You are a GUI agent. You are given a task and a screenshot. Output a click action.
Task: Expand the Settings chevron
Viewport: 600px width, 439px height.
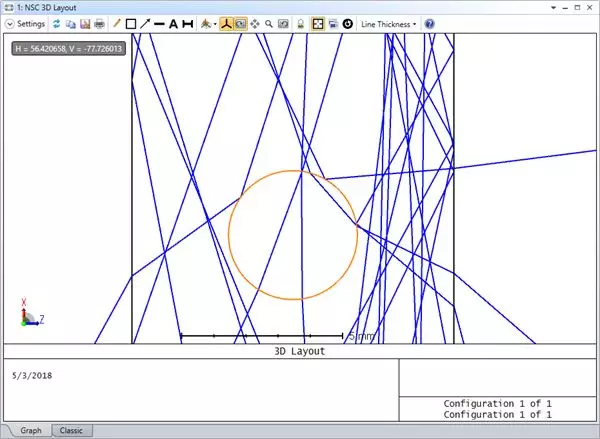[x=9, y=23]
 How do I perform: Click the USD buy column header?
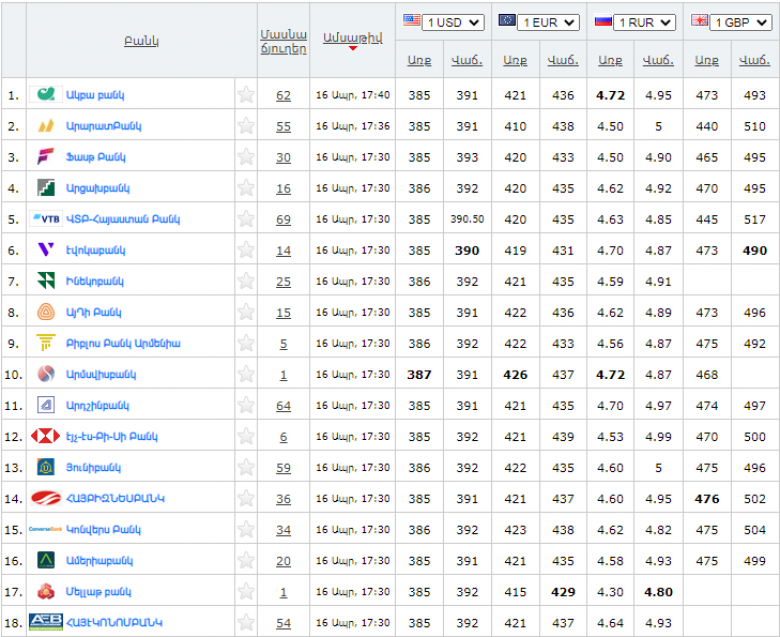click(x=419, y=61)
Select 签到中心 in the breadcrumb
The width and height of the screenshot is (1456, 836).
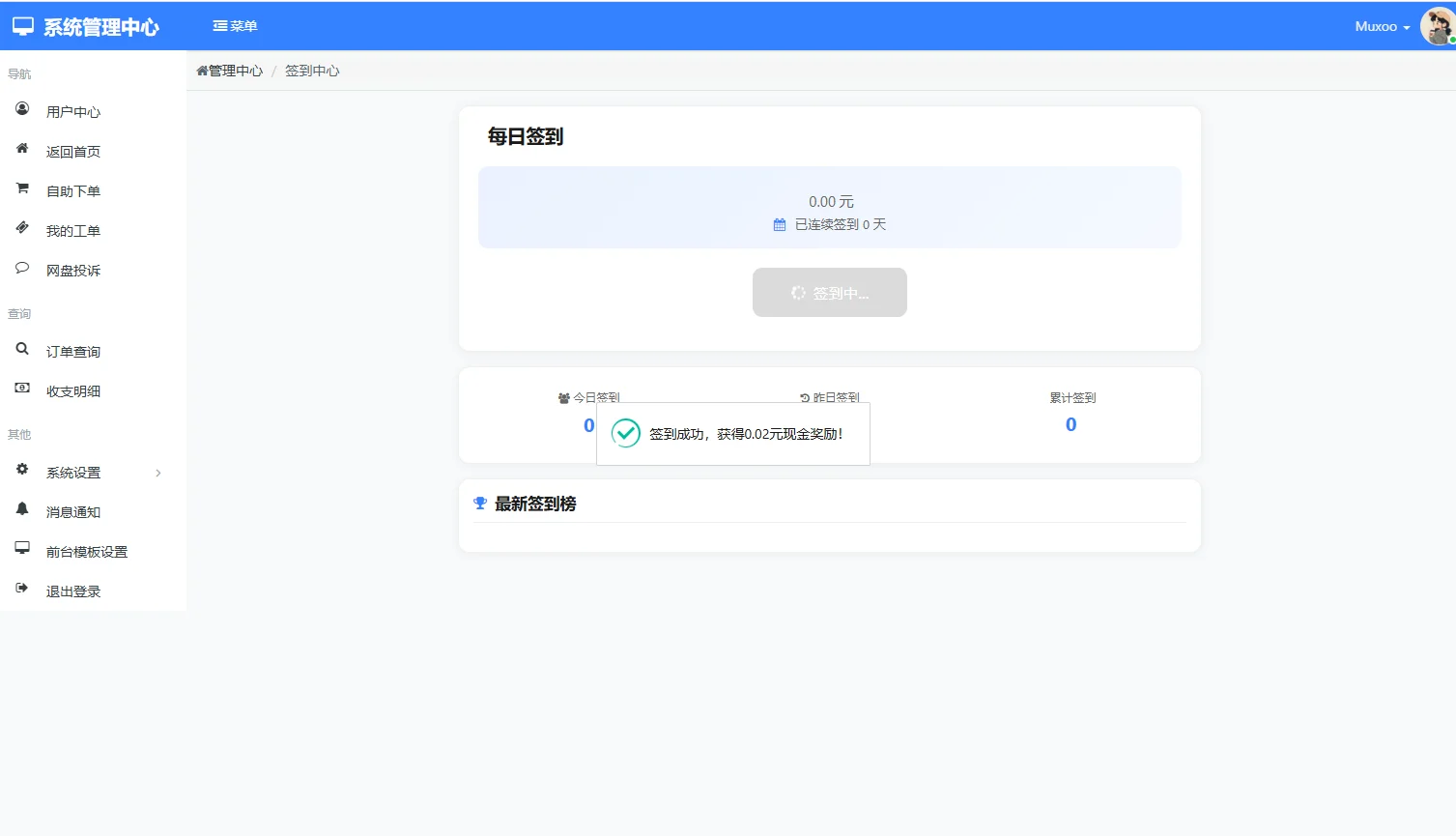point(311,70)
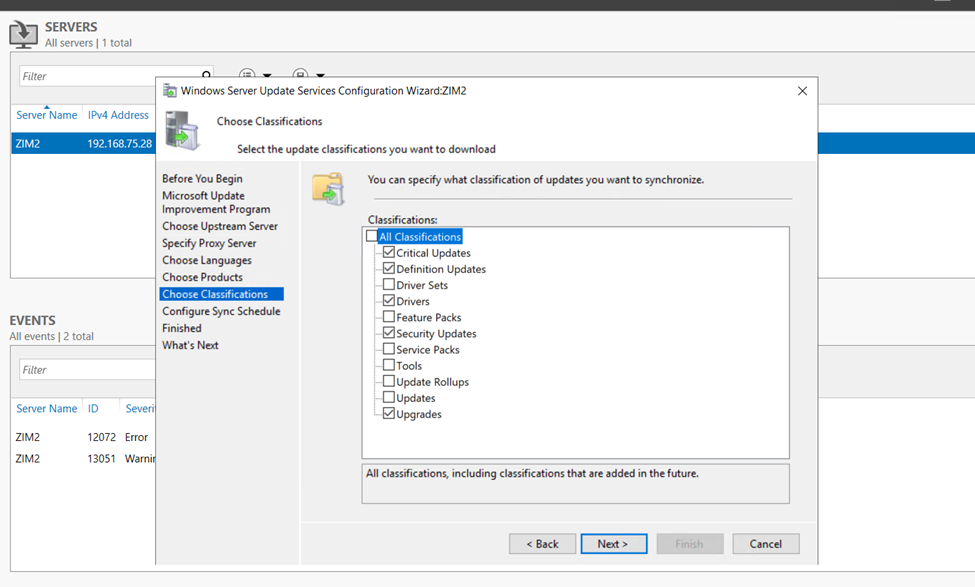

• Exercise brief: Your copy of the entries should be exact and free of pictures.

• Response for this exercise:
You are a GUI agent. You are given a task and a screenshot. Output a click action.
Task: Expand the Settings chevron
Viewport: 600px width, 439px height.
[x=9, y=23]
 How do I perform: Click the USD buy column header?
click(x=419, y=61)
Select 签到中心 in the breadcrumb
The width and height of the screenshot is (1456, 836).
point(311,70)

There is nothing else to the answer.